HARLINGEN — Ornithologist and birding guide Jim Sinclair didn’t go looking for the wind power industry, it found him.

Sinclair, a life member of the Texas Ornithological Society, was approached to do a major pre-siting study for a wind farm project south of Corpus Christi.

The first project was a location just south of Baffin Bay in 2004. Sinclair was approached by American Shoreline, and company officials said they wanted an avian risk assessment.

“Although we didn’t voice it to them, we thought ‘you people are nuts,’” Sinclair recalled.

“That’s a chokepoint for three migratory flyways. They asked us to take a look at it anyway.”

Sinclair said he and his team at Texas Environmental Studies and Analysis went into the research as skeptics.
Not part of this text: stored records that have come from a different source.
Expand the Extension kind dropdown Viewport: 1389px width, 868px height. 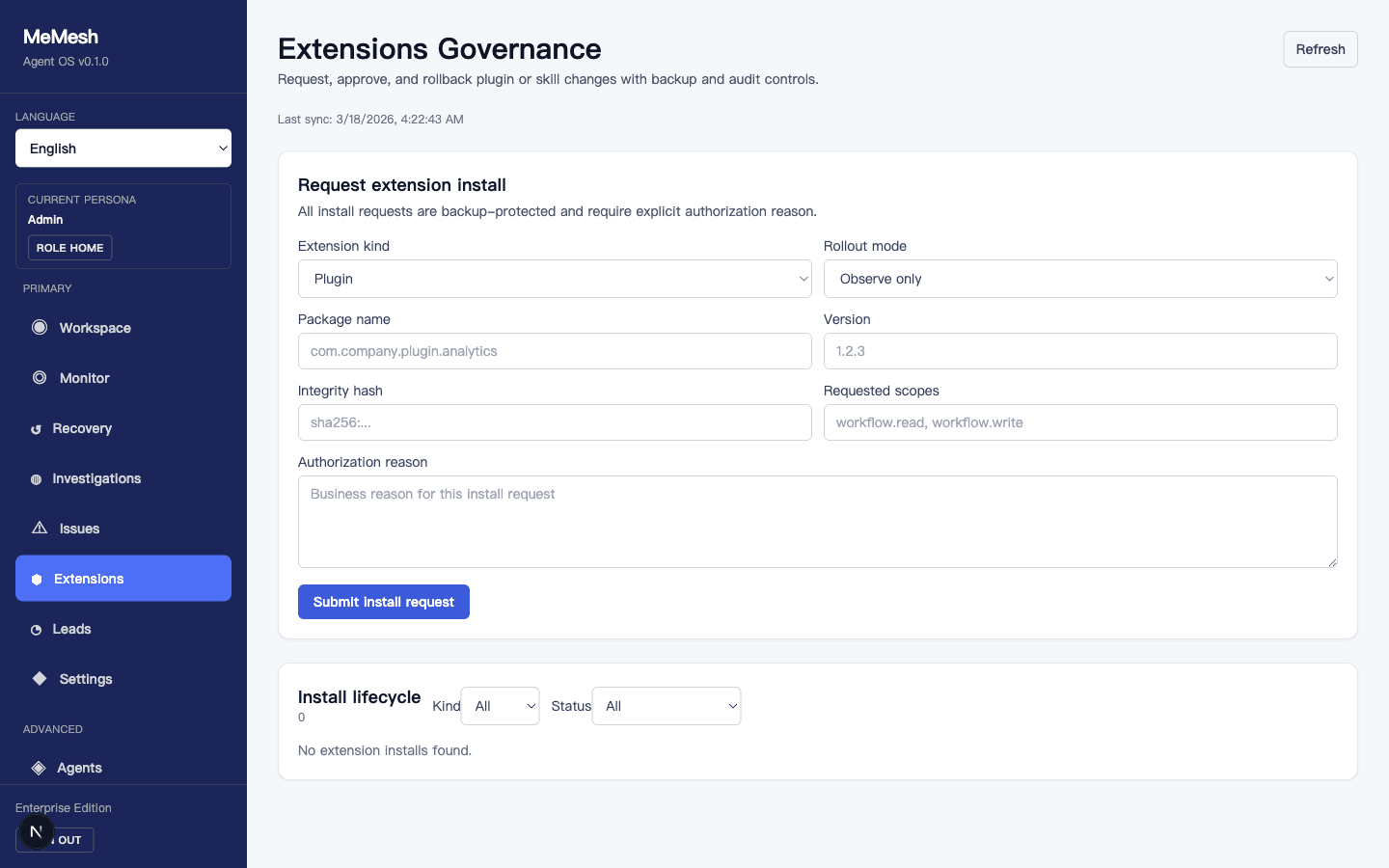[x=555, y=278]
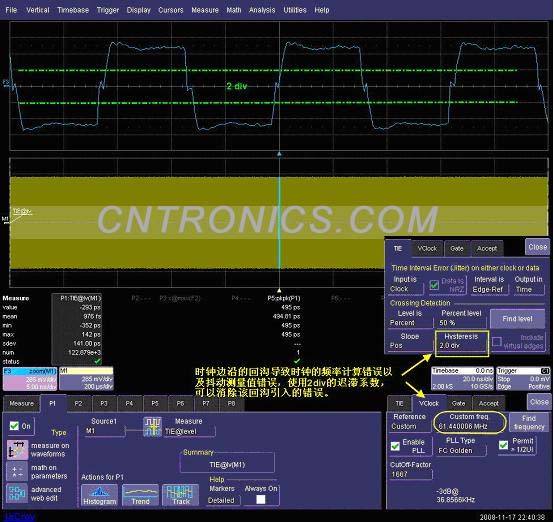Open the Analysis menu
554x522 pixels.
[x=262, y=10]
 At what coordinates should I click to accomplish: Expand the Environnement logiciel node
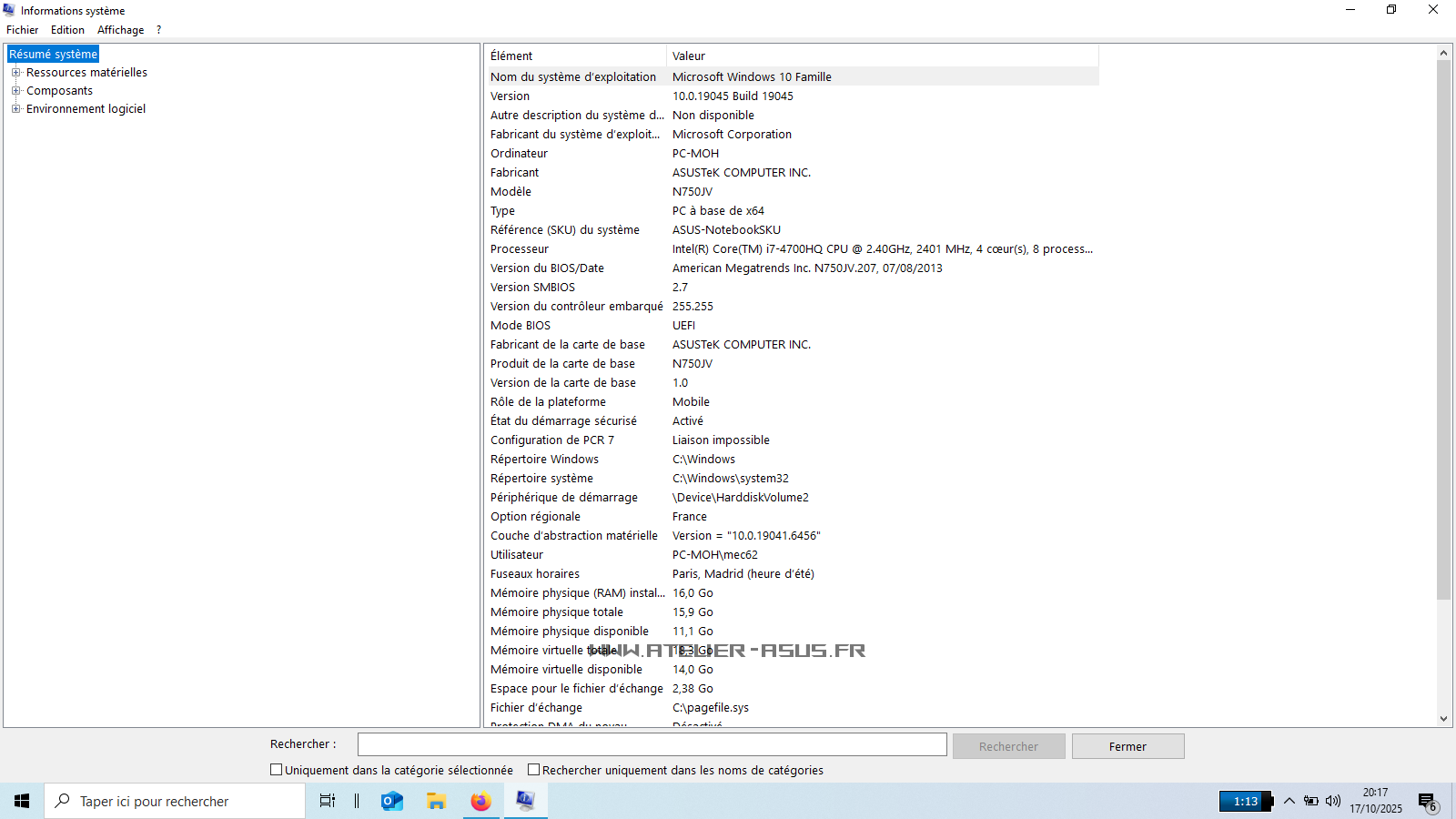[15, 109]
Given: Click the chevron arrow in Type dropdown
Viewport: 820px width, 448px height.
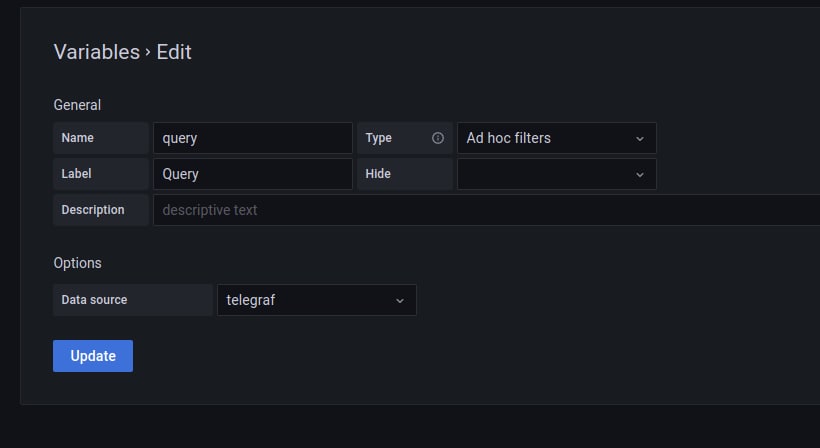Looking at the screenshot, I should (640, 139).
He said over three years he logged 60,000 miles of driving on ranch roads, and that didn’t include off-road travel on ATVs.

“We conducted the longest, most intense and most sophisticated pre-construction study that had been done anywhere in the world,” Sinclair said.

What they found, and what surprised them, was the area south of the long east-west arm of Baffin Bay was something of a dead zone when it came to migratory bird travel.

“One of the big concerns was the raptor migration,” he said, since a million hawks, kites, falcons and eagles use the Central Flyway each year.

“But what we discovered in this part of the project was that raptors don’t like migrating over water,” he said, saying in surveys of other bird species, numbers also were lower than expected.